[DATA PROVIDED]

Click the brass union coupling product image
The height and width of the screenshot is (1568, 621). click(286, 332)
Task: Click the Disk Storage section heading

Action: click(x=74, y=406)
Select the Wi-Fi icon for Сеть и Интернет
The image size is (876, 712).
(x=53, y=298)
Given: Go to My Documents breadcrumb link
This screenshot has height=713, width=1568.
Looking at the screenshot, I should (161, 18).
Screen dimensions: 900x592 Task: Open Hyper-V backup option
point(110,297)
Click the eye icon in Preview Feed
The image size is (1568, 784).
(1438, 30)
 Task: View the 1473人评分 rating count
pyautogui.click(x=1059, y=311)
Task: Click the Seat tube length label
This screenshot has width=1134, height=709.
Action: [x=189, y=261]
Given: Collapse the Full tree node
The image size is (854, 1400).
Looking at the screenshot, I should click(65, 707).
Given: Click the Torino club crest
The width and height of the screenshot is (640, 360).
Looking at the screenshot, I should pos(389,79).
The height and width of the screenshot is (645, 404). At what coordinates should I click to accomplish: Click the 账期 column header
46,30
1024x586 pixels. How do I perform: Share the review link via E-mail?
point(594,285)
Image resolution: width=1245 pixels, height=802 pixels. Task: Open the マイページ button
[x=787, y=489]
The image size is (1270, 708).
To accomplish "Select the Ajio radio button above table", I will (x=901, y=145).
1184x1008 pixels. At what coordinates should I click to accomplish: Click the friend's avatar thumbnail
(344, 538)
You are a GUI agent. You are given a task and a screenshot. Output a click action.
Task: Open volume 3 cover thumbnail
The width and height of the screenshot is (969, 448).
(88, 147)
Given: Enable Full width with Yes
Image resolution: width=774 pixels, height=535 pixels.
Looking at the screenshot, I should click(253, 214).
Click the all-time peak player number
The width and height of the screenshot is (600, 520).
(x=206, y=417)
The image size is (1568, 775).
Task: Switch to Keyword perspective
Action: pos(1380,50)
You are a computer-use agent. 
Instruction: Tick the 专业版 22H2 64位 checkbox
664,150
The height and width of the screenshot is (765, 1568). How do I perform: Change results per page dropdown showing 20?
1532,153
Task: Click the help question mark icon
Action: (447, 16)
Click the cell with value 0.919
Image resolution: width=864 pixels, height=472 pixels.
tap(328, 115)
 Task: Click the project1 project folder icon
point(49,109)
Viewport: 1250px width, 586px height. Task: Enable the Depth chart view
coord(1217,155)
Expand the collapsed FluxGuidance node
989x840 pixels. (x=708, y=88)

[EXERCISE REQUIREMENTS]
In the entries above, find each line containing the string "Full" and copy it.

[SOLUTION TO THIS TASK]
Given: Collapse the Full tree node
Given: Enable Full width with Yes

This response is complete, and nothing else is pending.